Basta ler Virgínia Woolf, Conceição Evaristo, Sylvia Plath, Angela Davis, Sílvia Federici, Mirian Goldenberg e tantas outras para verificar com clareza esses traços de que falei acima.
Uma terceira característica marcante é a retratação de temas que só importam às mulheres dentro da sociedade machista que temos e com a qual todos, homens e mulheres, sempre viveram, ainda mais em momentos críticos de opressão da história.
Em “Meu Corpo Ainda Quente”, de Sheyla Smanioto, há um relato inquietante sobre a consciência da mulher sobre o seu próprio corpo. O romance é um manifesto cheio de indagações, de inconformismo e de fúria.
A autora mostra a busca de uma mulher denominada de Jô, que vive em Vermelha, cidade fictícia de desova da ditadura militar, inspirada na Diadema dos anos 80, que se descobre sem o próprio corpo.
Vale a pena ler.
É este o conselho mais importante que dou a homens escritores que pensam em escrever sob a ótica feminina ou que querem compor personagens femininas mais ricas, com mais densidade: leia mulheres que escrevem.
Temos grandes nomes à escolha.
Aproveitem que agora já há um bom número de mulheres autoras, pois as histórias sempre foram contadas pelos homens e sempre falaram de homens e seus grandes feitos.

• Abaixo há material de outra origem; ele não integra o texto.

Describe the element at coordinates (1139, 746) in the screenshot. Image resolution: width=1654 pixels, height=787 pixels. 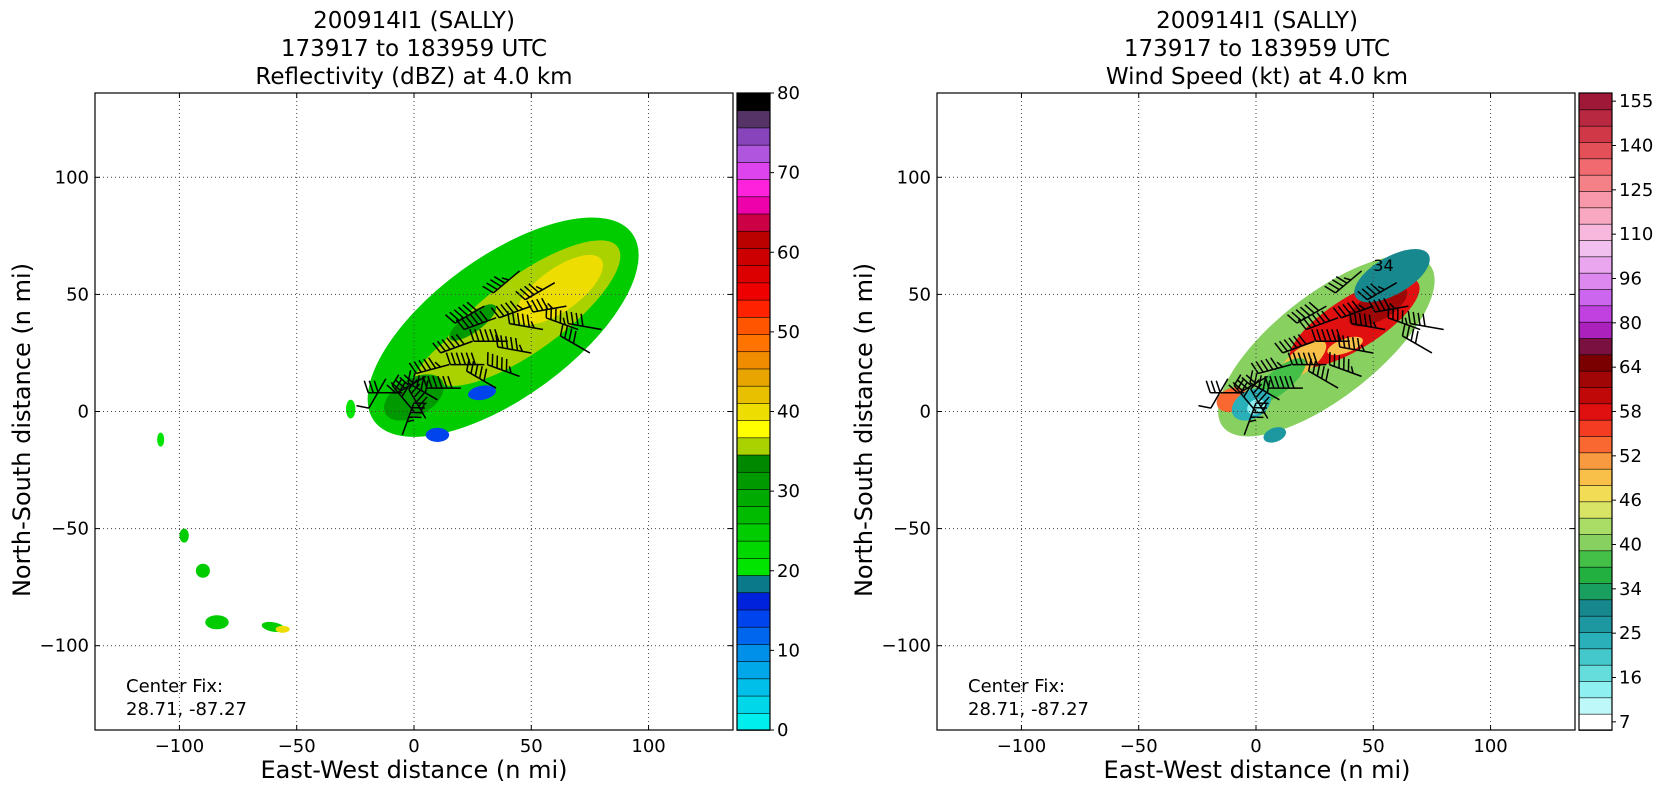
I see `wind-speed-x-tick-label: −50` at that location.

As mulheres eram meros coadjuvantes.
Há nomes bons como Jane Austen e Emily Brontë, além dos já mencionados e de outros que não mencionei aqui, mas o leitor encontrará nas melhores listas de livros clássicos.
A obra-prima de Jane Austen é “Emma”. Quer personagem complexa? Aí está. Emma Woodhouse é passível de ódio, mas as mulheres não a odeiam porque já passaram pela vida dela. Emma é cercada de amor e privilégios e chega a ser um tanto quanto arrogante por isso. A personagem acha que sabe o que é melhor para todo mundo. Tenta gerenciar a vida de quem a cerca. Mas a autora mostra que ela aprende com seus erros e o leitor aprende com ela.
Emily Brontë produziu “O Morro dos Ventos Uivantes”, um clássico do cinema, mas que começou como livro. Mostra a história de um amor intenso, turbulento e arrebatador. A afinidade que Cathy e Heathcliff desenvolvem, logo que se conhecem, vai além das convenções sociais, diferenças de gênero e até a morte.